Stated task 1: Please rewrite the records from the line with "At what coordinates" to the line with "coord(1007,31)" as a numbered list, leaving out blank lines.

Extract to read:
__________

Many people are interested in the phenomenon of Islamic banking and in the question
of how it differs from conventional banking, yet, despite the expansion over the last 30
years, Islamic banking remains poorly understood in many parts of the Muslim world and
continues to be a mystery in much of the West. Our aim in this volume is to provide a succinct analysis of the workings of Islamic banking and finance, accessible to a wide range
of readers.
There is now a considerable amount of research on the topic and, in what can be considered as a companion to this volume, we have collected together some of the most significant previously published articles on the subject covering the last four decades (Hassan
and Lewis, 2007). Inevitably, however, there were large gaps in the coverage of topics
(notably in the treatment of operational efficiency, marketing, project finance, risk management, mutual funds, the stock market, government financing, multilateral institutions
and financial centres) and a narrow number of themes were pursued in these journal articles written, in most cases, for specialist researchers in the field.

__________

Stated task 2: In the passage on Islamic banking, how long a span do the previously published articles in the companion volume cover?

Data rows:
__________

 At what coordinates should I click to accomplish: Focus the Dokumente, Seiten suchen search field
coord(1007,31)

__________

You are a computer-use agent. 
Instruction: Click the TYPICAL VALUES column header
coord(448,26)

__________

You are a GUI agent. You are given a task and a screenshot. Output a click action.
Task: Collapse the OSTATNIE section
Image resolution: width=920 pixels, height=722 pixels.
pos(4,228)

__________

Exercise output 1:
1.  At what coordinates should I click to accomplish: Focus the Dokumente, Seiten suchen search field
2. coord(1007,31)

Exercise output 2: The last four decades.